Find tips and tricks to make your garden or allotment flourish on our Gardening forum.

Please help a gardening dummy

6 replies

TickledOnion · 27/09/2020 13:15

I have a south facing, small front garden with empty borders. I dug up all the weeds yesterday so it looks very bare. I only know how to plant bulbs but all the other gardens in my road have lovely bushy plants that flower in summer and still look green in autumn/winter. Do these take years to grow? I don’t even know what to look for in the garden centre. Is October too late to be planting stuff? I bought loads of bulbs so I’d love to have the bushy plants and bulbs and also lower flowery plants if that is possible.
Can you tell I haven’t got a clue what I’m doing? Grin
Please help. Thanks.

OP posts:
Peach1886 · 27/09/2020 13:24

October is the ideal time to be planting shrubs - which is what your neighbours bushy plants will be if they are flowering now but still there in the winter.

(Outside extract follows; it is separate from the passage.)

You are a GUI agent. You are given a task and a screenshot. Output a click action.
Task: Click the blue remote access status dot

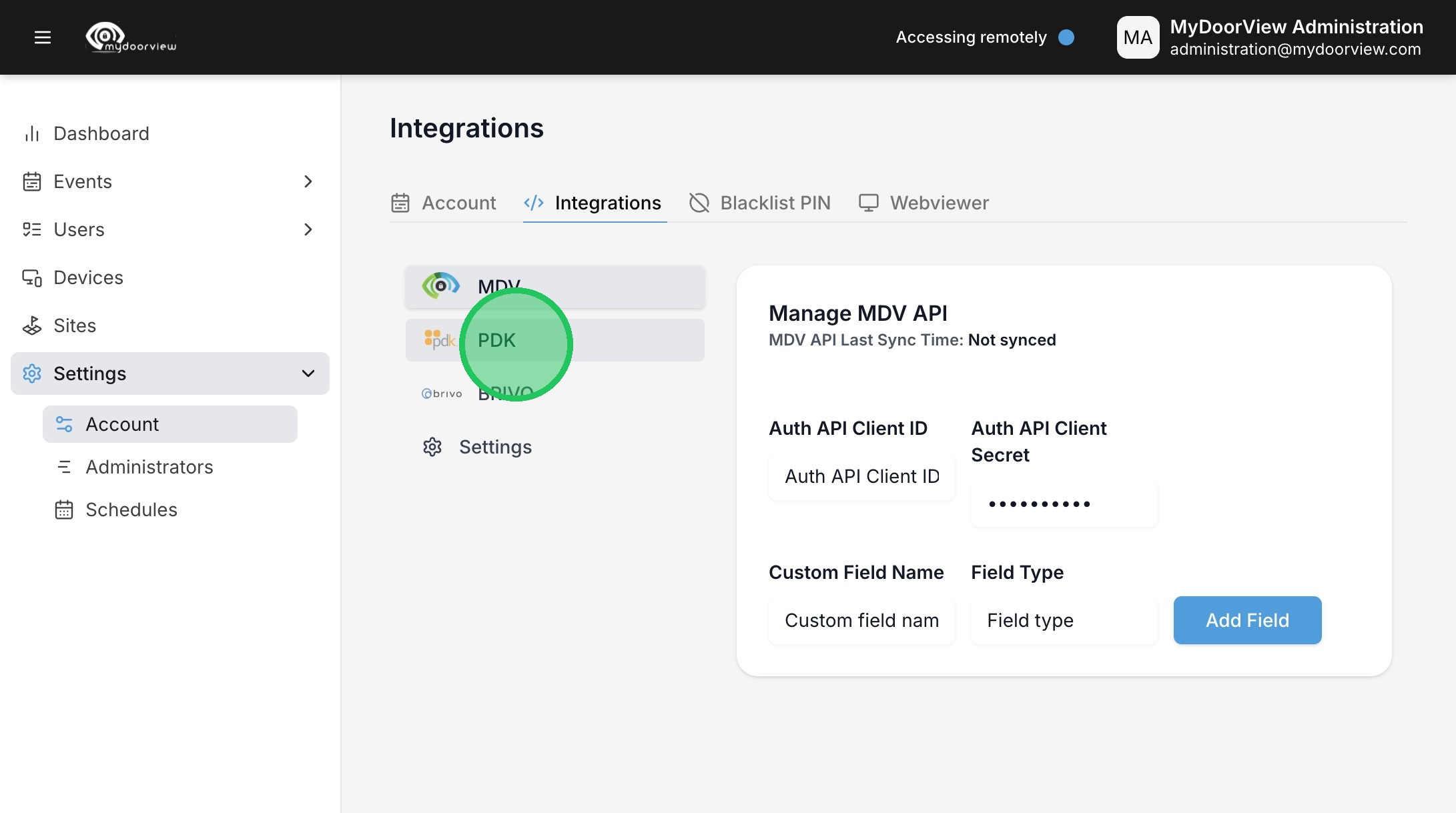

If you want something to still be green over the winter then you need to look at evergreens, otherwise plants are called deciduous and lose their leaves over winter then grow some more in the spring.

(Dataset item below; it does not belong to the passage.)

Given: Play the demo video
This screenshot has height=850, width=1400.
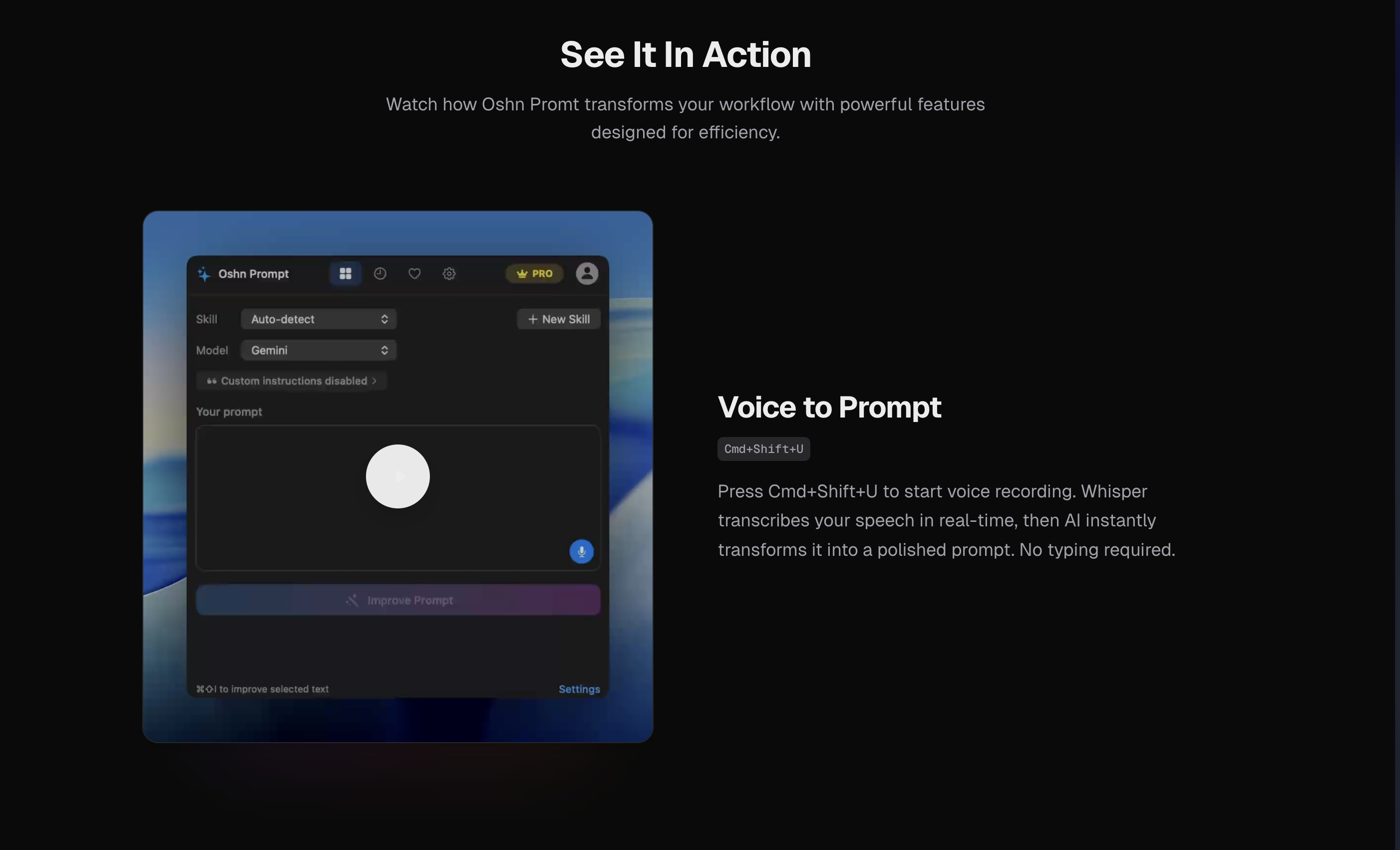Looking at the screenshot, I should coord(398,477).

Your garden is south facing so will be as warm as it's possible to be where you live, so look for plants that will cope in full sun - you'll see the diagram on the plant labels which will also tell you how big they'll grow and therefore how many you need to fit into the space you've got. You might want to put some bulbs underneath them for the Spring whilst you're at it.

A new bare garden is a bit scary but also lots of opportunity to have fun choosing and planting new things. Enjoy!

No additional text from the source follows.